START Information given

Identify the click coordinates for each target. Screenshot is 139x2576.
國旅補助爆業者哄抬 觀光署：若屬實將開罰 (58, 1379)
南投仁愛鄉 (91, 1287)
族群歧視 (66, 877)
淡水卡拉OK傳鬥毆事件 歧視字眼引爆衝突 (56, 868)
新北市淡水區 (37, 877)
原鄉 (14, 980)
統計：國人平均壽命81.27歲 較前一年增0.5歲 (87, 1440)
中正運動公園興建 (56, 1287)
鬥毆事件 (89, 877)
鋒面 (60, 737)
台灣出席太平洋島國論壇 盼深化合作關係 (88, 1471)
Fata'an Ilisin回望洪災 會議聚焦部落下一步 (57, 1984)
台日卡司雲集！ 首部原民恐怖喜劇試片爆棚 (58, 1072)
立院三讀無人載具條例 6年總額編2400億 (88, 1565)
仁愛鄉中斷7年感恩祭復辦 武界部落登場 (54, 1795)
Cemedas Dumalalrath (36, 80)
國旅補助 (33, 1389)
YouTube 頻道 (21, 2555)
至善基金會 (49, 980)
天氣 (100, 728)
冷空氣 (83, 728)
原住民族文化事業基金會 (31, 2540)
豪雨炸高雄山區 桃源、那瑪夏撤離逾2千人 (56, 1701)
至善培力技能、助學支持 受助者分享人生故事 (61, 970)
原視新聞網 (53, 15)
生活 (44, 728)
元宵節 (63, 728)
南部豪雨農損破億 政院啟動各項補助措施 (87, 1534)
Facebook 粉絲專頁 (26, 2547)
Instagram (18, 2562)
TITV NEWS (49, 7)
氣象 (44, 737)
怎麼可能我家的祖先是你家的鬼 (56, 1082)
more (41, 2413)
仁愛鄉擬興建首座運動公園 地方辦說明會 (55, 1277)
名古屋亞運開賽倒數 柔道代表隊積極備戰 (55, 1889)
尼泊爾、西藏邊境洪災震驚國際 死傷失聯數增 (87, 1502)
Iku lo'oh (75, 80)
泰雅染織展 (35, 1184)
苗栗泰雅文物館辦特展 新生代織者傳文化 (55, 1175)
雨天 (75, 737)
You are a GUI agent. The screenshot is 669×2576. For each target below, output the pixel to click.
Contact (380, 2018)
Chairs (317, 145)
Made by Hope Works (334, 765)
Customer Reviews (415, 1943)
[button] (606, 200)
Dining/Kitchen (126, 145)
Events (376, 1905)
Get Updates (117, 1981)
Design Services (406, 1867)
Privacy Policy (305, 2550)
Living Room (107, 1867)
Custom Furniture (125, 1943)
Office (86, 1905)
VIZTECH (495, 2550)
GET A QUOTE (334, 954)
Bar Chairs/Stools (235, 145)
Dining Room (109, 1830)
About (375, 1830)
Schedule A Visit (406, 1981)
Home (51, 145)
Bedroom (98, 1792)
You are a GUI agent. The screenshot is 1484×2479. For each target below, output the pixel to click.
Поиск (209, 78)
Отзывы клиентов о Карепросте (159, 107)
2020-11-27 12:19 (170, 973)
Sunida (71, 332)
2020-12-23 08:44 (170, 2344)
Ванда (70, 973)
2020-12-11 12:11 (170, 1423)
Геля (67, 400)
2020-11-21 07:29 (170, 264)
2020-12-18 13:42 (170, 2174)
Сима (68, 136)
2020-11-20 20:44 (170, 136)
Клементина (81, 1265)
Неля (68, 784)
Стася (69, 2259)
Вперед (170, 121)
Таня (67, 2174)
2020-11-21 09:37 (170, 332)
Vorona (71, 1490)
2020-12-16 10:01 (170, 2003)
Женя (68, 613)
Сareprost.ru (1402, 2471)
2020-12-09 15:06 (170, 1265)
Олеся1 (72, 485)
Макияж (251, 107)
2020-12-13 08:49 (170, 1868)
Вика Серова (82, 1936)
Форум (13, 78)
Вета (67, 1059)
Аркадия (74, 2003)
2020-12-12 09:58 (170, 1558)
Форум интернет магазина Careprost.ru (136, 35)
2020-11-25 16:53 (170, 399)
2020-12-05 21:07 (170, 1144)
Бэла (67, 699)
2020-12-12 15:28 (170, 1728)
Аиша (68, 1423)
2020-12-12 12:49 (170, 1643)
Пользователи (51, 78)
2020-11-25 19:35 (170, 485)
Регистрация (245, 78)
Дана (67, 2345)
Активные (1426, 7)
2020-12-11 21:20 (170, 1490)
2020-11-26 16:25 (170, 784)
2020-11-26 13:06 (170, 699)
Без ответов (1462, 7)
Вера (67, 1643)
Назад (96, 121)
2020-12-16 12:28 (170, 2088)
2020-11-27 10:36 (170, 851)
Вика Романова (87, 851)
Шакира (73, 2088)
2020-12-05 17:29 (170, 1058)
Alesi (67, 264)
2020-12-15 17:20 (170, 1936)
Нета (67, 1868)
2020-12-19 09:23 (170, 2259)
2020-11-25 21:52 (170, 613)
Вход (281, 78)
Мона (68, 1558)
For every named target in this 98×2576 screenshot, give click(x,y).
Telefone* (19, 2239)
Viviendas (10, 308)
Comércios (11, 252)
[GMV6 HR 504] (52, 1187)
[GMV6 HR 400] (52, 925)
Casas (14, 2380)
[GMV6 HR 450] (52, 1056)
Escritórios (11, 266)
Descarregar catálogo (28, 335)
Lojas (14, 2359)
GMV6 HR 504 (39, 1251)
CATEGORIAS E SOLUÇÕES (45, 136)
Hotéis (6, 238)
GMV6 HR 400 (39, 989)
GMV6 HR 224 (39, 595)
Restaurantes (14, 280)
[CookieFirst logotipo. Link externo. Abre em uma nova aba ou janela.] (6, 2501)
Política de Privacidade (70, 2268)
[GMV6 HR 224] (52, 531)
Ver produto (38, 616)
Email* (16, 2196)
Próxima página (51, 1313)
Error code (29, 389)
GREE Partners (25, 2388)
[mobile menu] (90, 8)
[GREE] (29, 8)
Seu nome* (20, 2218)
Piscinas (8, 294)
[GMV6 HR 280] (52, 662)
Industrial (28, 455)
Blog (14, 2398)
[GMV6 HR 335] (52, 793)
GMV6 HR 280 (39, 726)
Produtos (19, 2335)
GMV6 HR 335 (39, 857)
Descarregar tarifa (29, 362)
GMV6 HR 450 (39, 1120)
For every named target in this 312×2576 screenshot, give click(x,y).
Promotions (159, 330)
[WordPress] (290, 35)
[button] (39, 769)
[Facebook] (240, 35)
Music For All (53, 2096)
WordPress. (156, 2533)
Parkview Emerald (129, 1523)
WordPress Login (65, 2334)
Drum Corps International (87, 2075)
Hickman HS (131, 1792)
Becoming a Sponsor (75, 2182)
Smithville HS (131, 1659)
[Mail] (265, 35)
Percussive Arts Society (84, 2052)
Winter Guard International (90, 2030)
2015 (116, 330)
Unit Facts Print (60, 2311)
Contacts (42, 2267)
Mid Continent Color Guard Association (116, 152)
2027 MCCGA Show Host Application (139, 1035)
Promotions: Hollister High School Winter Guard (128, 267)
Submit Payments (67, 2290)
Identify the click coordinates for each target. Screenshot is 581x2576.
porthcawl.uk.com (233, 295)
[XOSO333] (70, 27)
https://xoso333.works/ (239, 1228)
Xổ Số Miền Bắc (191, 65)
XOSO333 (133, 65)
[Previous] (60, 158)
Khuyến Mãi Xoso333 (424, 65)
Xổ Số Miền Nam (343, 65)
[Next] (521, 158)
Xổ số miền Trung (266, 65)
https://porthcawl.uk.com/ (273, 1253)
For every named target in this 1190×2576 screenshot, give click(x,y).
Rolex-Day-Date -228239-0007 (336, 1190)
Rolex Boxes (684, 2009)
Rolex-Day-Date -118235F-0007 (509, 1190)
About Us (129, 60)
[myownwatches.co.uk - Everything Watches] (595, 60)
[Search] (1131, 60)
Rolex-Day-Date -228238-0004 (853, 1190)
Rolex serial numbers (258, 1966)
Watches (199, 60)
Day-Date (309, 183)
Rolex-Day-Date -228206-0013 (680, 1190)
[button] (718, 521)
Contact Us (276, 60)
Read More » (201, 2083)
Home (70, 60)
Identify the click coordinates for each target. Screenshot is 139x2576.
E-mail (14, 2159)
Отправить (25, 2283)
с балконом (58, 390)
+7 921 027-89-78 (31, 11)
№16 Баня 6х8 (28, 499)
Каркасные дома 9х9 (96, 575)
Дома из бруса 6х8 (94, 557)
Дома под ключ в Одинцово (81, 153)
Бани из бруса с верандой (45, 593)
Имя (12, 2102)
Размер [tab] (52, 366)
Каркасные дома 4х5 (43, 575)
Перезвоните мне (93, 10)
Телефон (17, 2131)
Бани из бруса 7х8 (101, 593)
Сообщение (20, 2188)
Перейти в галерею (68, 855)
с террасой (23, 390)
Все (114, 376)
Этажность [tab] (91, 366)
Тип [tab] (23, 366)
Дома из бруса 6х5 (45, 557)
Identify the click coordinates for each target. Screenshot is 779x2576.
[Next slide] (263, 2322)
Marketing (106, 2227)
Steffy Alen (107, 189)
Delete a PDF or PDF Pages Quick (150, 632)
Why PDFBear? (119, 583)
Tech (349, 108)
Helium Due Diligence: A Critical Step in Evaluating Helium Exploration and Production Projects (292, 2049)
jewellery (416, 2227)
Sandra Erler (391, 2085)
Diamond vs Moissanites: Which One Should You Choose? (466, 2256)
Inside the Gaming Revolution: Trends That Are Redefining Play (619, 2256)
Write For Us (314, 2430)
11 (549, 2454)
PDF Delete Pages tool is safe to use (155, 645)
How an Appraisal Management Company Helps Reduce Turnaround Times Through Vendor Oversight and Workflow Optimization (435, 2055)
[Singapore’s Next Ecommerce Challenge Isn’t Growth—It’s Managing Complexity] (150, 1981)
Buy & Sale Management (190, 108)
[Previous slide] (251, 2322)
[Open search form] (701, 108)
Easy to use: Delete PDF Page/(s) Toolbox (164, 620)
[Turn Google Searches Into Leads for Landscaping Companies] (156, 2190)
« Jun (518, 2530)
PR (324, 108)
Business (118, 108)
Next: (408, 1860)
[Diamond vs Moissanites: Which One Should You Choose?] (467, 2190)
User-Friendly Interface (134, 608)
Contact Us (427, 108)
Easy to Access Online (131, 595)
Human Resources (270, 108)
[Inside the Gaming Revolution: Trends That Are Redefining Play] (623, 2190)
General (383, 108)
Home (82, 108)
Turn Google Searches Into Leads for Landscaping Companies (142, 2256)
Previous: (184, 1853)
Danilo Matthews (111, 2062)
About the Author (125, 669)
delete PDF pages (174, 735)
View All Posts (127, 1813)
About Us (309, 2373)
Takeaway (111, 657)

END Information given

=== What to work on ===
Your answer must be one number: how many lines of the data contain "agent".

=== Expected output ===
2